### MATERIAL PROVIDED:
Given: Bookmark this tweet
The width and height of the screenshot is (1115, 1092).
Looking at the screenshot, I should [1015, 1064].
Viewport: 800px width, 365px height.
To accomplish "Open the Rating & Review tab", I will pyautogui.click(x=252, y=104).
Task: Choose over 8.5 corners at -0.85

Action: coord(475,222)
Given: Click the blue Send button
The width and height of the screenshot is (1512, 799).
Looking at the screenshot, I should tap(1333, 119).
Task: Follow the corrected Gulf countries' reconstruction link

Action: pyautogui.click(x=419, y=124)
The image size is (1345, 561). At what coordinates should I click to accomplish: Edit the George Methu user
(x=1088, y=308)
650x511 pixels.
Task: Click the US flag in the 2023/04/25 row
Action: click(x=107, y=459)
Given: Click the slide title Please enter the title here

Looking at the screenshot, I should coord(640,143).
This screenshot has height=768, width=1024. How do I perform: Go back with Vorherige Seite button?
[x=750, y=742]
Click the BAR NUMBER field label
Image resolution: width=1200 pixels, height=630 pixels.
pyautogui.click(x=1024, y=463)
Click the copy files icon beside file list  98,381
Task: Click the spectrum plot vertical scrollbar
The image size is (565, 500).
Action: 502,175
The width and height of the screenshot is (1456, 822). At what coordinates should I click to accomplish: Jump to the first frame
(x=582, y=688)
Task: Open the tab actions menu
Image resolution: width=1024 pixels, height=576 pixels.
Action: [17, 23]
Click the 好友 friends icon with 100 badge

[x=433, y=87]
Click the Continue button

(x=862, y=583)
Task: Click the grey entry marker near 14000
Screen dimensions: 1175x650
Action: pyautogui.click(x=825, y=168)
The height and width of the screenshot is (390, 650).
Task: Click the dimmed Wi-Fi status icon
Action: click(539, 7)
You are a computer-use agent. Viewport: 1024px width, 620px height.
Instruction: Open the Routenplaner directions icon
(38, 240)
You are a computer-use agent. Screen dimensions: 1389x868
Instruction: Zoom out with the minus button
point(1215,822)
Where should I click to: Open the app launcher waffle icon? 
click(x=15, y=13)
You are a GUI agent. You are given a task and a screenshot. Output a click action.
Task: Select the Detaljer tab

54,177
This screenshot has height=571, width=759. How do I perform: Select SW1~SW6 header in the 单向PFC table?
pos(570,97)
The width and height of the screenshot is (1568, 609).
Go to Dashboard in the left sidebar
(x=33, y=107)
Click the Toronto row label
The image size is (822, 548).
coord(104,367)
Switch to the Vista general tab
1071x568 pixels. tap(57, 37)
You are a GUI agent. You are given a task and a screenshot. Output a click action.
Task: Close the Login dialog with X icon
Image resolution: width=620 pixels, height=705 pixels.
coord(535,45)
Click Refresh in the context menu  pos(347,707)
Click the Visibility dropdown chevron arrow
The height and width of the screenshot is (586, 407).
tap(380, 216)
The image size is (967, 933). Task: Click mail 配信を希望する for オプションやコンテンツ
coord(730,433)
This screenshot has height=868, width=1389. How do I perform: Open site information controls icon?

### OBJECTIVE:
Reproduce all of the records above, renaming "Instruction" to "Directive" wherever it occurs and leaving every other part unchanged.

### RESULT OF THE TASK:
Given: Bookmark this tweet
The width and height of the screenshot is (1115, 1092).
Looking at the screenshot, I should [1015, 1064].
Viewport: 800px width, 365px height.
To accomplish "Open the Rating & Review tab", I will pyautogui.click(x=252, y=104).
Task: Choose over 8.5 corners at -0.85

Action: coord(475,222)
Given: Click the blue Send button
The width and height of the screenshot is (1512, 799).
Looking at the screenshot, I should tap(1333, 119).
Task: Follow the corrected Gulf countries' reconstruction link

Action: pyautogui.click(x=419, y=124)
The image size is (1345, 561). At what coordinates should I click to accomplish: Edit the George Methu user
(x=1088, y=308)
650x511 pixels.
Task: Click the US flag in the 2023/04/25 row
Action: click(x=107, y=459)
Given: Click the slide title Please enter the title here

Looking at the screenshot, I should coord(640,143).
This screenshot has height=768, width=1024. How do I perform: Go back with Vorherige Seite button?
[x=750, y=742]
Click the BAR NUMBER field label
Image resolution: width=1200 pixels, height=630 pixels.
pyautogui.click(x=1024, y=463)
Click the copy files icon beside file list  98,381
Task: Click the spectrum plot vertical scrollbar
The image size is (565, 500).
Action: 502,175
The width and height of the screenshot is (1456, 822). At what coordinates should I click to accomplish: Jump to the first frame
(x=582, y=688)
Task: Open the tab actions menu
Image resolution: width=1024 pixels, height=576 pixels.
Action: [17, 23]
Click the 好友 friends icon with 100 badge

[x=433, y=87]
Click the Continue button

(x=862, y=583)
Task: Click the grey entry marker near 14000
Screen dimensions: 1175x650
Action: pyautogui.click(x=825, y=168)
The height and width of the screenshot is (390, 650).
Task: Click the dimmed Wi-Fi status icon
Action: click(539, 7)
You are a computer-use agent. Viewport: 1024px width, 620px height.
Directive: Open the Routenplaner directions icon
(38, 240)
You are a computer-use agent. Screen dimensions: 1389x868
Directive: Zoom out with the minus button
point(1215,822)
Where should I click to: Open the app launcher waffle icon? 
click(x=15, y=13)
You are a GUI agent. You are given a task and a screenshot. Output a click action.
Task: Select the Detaljer tab

54,177
This screenshot has height=571, width=759. How do I perform: Select SW1~SW6 header in the 单向PFC table?
pos(570,97)
The width and height of the screenshot is (1568, 609).
Go to Dashboard in the left sidebar
(x=33, y=107)
Click the Toronto row label
The image size is (822, 548).
coord(104,367)
Switch to the Vista general tab
1071x568 pixels. tap(57, 37)
You are a GUI agent. You are given a task and a screenshot. Output a click action.
Task: Close the Login dialog with X icon
Image resolution: width=620 pixels, height=705 pixels.
coord(535,45)
Click Refresh in the context menu  pos(347,707)
Click the Visibility dropdown chevron arrow
The height and width of the screenshot is (586, 407).
tap(380, 216)
The image size is (967, 933). Task: Click mail 配信を希望する for オプションやコンテンツ
coord(730,433)
This screenshot has height=868, width=1389. How do I perform: Open site information controls icon?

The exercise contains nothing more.